◆ Tasks to carry out
1 > In the text on HPFS cache performance, where in the CONFIG.SYS file should the line that enables lazy writes be placed?
2 > Rewrite the part of the text on HPFS cache performance that begins with the words "Lazy writes are enabled by" and ends with "the DosShutdown function.", replacing "Desktop Manager" with "Workplace Shell".
3 > Continue the text on HPFS cache performance from where it stops.

◆ Given text

-=-=-=-=-

Lazy writes are enabled by adding the line
RUN=C:\OS2\CACHE.EXE /LAZY:ON
to the CONFIG.SYS file, immediately after the IFS=HPFS.IFS line.
If lazy writes are enabled, the system must be shut down using the Desktop Manager Shutdown command, which causes the cache program to flush its buffers. Alternatively, another program could be written which calls the DosShutdown function.
The picture changes quite dramatically when lazy writes are enabled:
Buffer Size | 512K | 1024K | 2048K |
---|---|---|---|
Stage 1 | 0.43 | 0.45 | 0.42 |
Stage 2 | 1.23 | 1.24 | 1.24 |
Total | 1.66 | 1.69 | 1.66 |
The effect on the first stage of the benchmark, the file creation and writing, is quite noticeable.
The next step was to investigate the effects on a larger file (something not possible on the initial test machine due to a severe shortage of disk space). My network server, however, had plenty of free space on its all-HPFS drive, so the benchmark was run again, this time writing 100,000 records. The results were as follows:
(HPFSTEST.EXE, 100,000 records)
Cache Size | 256K | 512K | 1024K | 4096K |
---|---|---|---|---|
Stage 1 | 51.72 | 48.67 | 48.25 | 43.73 |
Stage 2 | 1980.79 | 1515.32 | 1031.48 | 139.62 |
Total | 2032.51 | 1563.99 | 1079.73 | 183.35 |
The most noticeable result here is the dramatic improvement in performance once the cache size gets above 2 MB. The effect of the cache is further shown by reports from the cache program itself:
With a 512K cache: Cache Statistics Read Requests: 594677 Disk Reads: 436960 Cache Hit Rate (Reads): 26% Cache Reads: 157717 Write Requests: 6196 Disk Writes: 116 Cache Hit Rate (Writes): 98% Lazy Writes: 6080 Hot Fixes: 0 With a 4096K cache: Cache Statistics Read Requests: 576801 Disk Reads: 19604 Cache Hit Rate (Reads): 96% Cache Reads: 557197 Write Requests: 10887 Disk Writes: 0 Cache Hit Rate (Writes): 100% Lazy Writes: 10887 Hot Fixes: 0
These reports indicate that the hit rate on the cache dramatically improves as it increases, and my own observations confirm this: with small cache sizes, the system was driving the disk really hard, while on the last test, it hardly referred to it at all and I was wondering, for a couple of minutes, whether the program might not have crashed!
My next action after this was to order up another 4 MB of memory for my server: you very rarely see such a terrific performance improvement for so little money.
However, please note that the major benefit of HPFS386 is the way that it directly couples to NETBIOS on servers, using its own internal SMB server, and thereby bypasses the OS/2 kernel and the accompanying ring transitions.
The Super-FAT file system code introduced in OS/2 2.0 uses some of the same caching and lazy write techniques introduced in HPFS while preserving the existing FAT file system format and consequently compatibility with DOS. It achieves a significant performance improvement over FAT, but does not catch up to HPFS on other but the smallest drives. In other words, for typical drives HPFS is still faster, especially when there are lots of files in a directory.
Major conclusions:
- Don't assume that the installation program default allocations of cache memory are optimum. They are very much a compromise between main memory for programs (to minimise swapping) and disk performance. On most systems, some increase in cache size could be justified.
- Increases in cache size do not produce much improvement initially, but once HPFS has a couple of MB to chew on, it runs like a scalded cat.
- Turn lazy writes on!

-=-=-=-=-

◆ Supplied records
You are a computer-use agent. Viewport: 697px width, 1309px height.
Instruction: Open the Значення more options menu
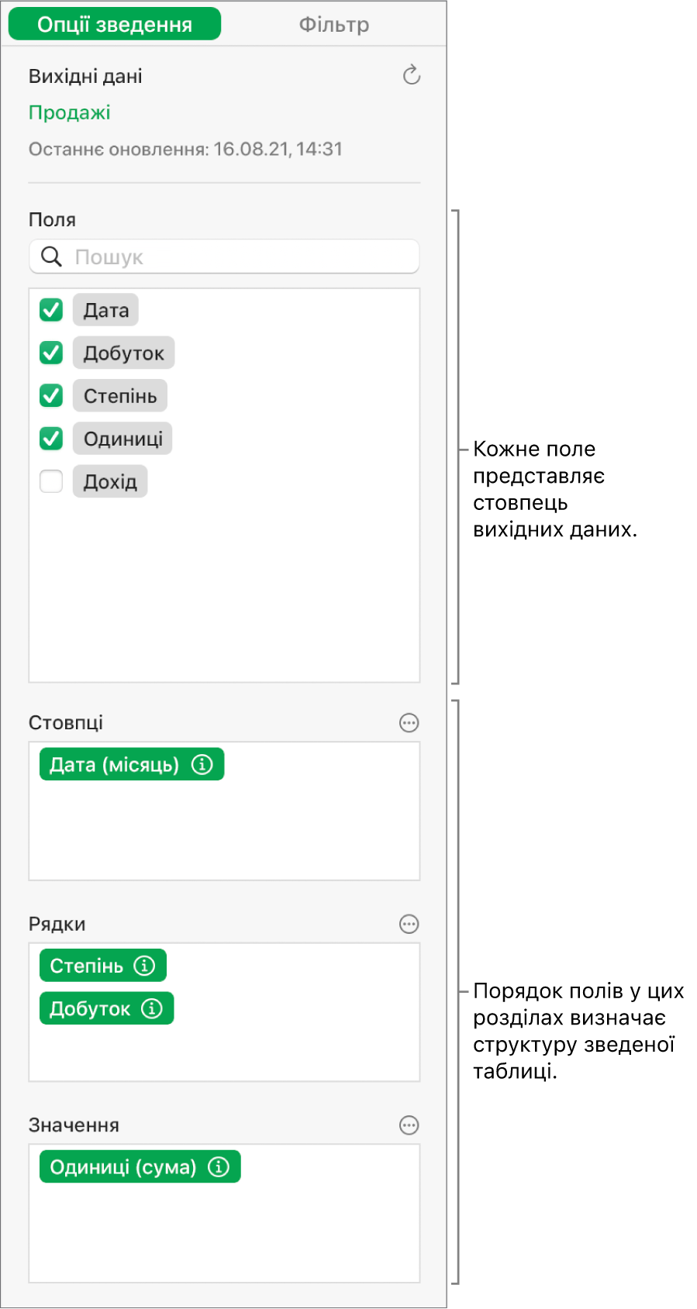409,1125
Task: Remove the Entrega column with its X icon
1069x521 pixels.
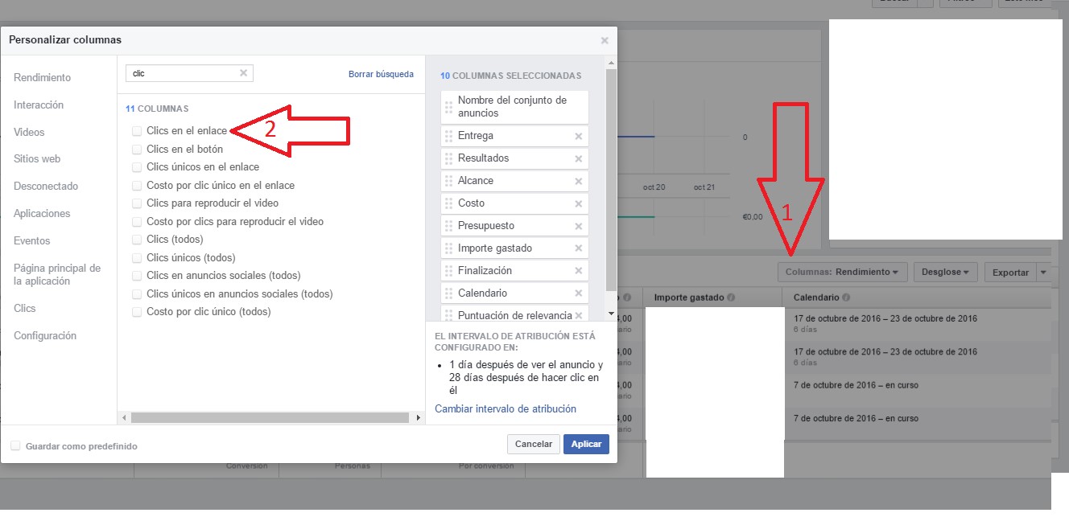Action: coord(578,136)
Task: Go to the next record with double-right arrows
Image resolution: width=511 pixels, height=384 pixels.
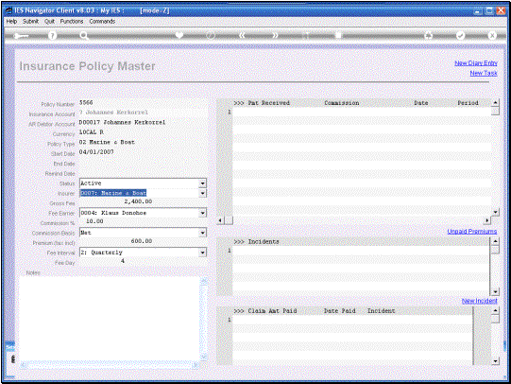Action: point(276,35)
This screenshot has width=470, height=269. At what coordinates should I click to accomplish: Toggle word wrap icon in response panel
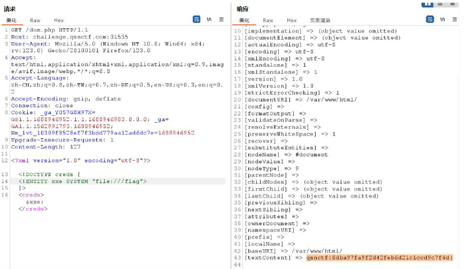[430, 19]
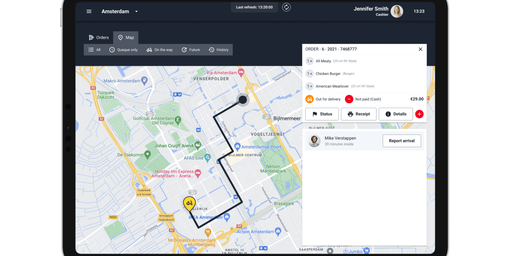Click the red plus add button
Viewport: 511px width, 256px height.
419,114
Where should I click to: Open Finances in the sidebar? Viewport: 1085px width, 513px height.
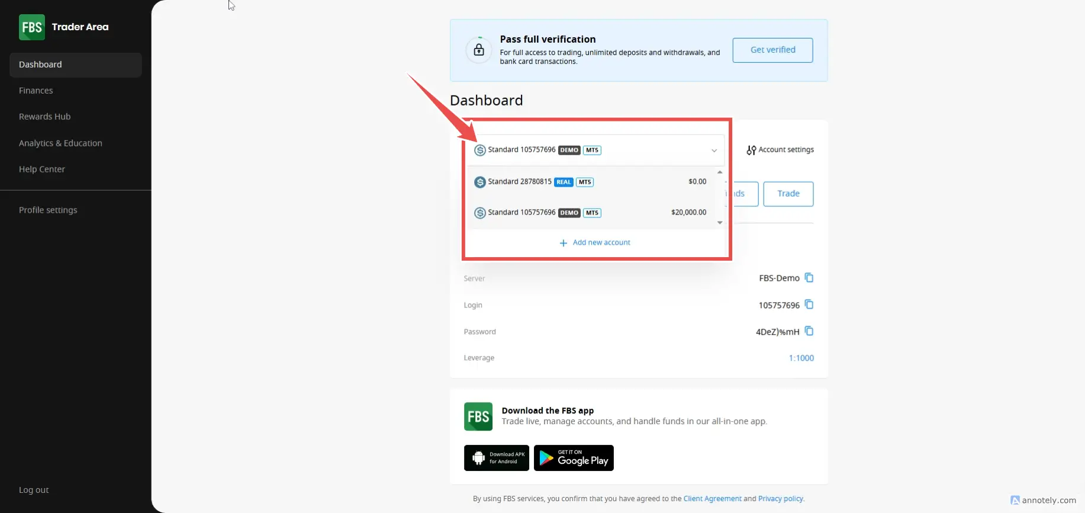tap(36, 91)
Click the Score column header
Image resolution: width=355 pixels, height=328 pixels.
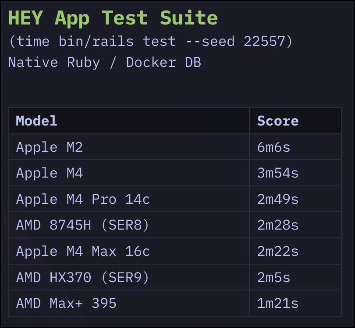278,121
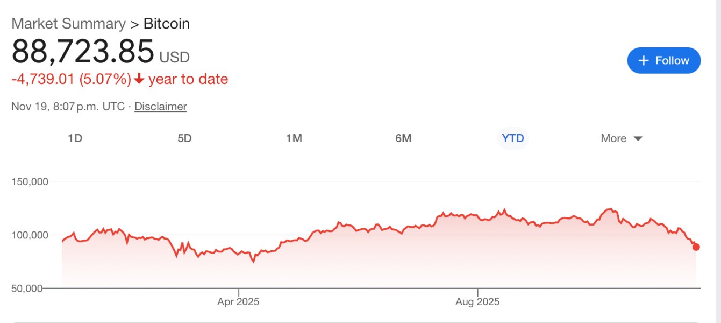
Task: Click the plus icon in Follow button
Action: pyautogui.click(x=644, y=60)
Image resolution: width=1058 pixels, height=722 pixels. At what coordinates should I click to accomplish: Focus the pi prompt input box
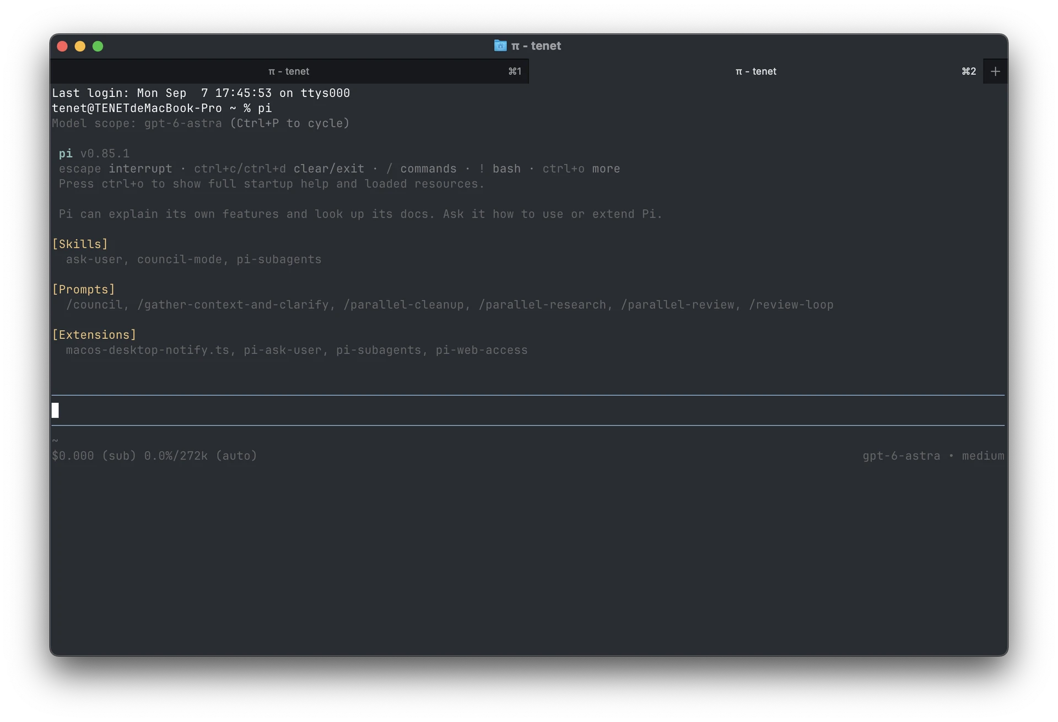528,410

-=-=-=-=-

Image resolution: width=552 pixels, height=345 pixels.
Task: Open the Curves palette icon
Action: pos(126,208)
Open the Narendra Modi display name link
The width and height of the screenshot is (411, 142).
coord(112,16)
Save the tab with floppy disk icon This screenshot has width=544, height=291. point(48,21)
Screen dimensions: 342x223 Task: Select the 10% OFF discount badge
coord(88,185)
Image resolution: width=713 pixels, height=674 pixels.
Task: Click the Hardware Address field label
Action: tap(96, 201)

-=-=-=-=-

◆ Task responses
1 > Immediately after the IFS=HPFS.IFS line.

2 >
Lazy writes are enabled by adding the line
RUN=C:\OS2\CACHE.EXE /LAZY:ON
to the CONFIG.SYS file, immediately after the IFS=HPFS.IFS line.
If lazy writes are enabled, the system must be shut down using the Workplace Shell Shutdown command, which causes the cache program to flush its buffers. Alternatively, another program could be written which calls the DosShutdown function.

3 >
Long File Names
HPFS supports filenames up to 254 characters in length, including spaces and other punctuation symbols. This allows the use of meaningful filenames, such as "Sales Figures for First Quarter of '91.", rather than SLS1Q91.WK3. Because DOS 8.3 filenames are a subset of the HPFS convention, DOS applications can access files on an HPFS drive, either from the DOS compatibility box of an OS/2 workstation, or from a DOS workstation to an OS/2 LAN Manager server.
Filenames can comprise multiple components separated by periods (.); unless explicitly defined by a file system, there is no limit on the number of components in a filename. Pathname components are separated by slashes or backslashes (/ or \) as for UNIX and DOS. Foreign character sets are supported: any character in the current codepage is allowed, including characters with values above 0xff (127), although a program may need to switch codepages to access files with such names.
Of course, DOS applications accessing HPFS drives, either locally (from the DOS compatibility box of an OS/2 machine) or across a network (DOS workstation accessing LAN Manager 2.1 server) cannot access files or subdirectories which have long names. Some care should therefore be taken in creating subdirectory trees from an OS/2 session. Of course, this can also be an advantage: I have a subdirectory on my server containing DOS virus code for examination, but since the directory is called "Virus Stuff" DOS workstations and sessions cannot be infected by anything in it!
Case Preservation and Insensitivity
File names can contain both upper and lower case characters. Case is preserved in directory entries, but case matching is not required in file searches and accesses, unlike UNIX.
The use of lower case characters can make directory listings much easier to read. An interesting side benefit of HPFS's use of B+ trees for its directory structures is that directory listings are always in alphabetic sequence.
Extended Attributes
DOS supports six single-bit attributes, four of which (Archive, System, Hidden and Read-only) are settable by applications and users. DOS knows nothing about the different types of files, other than that .COM and .EXE files are executable code and .BAT files are also runnable.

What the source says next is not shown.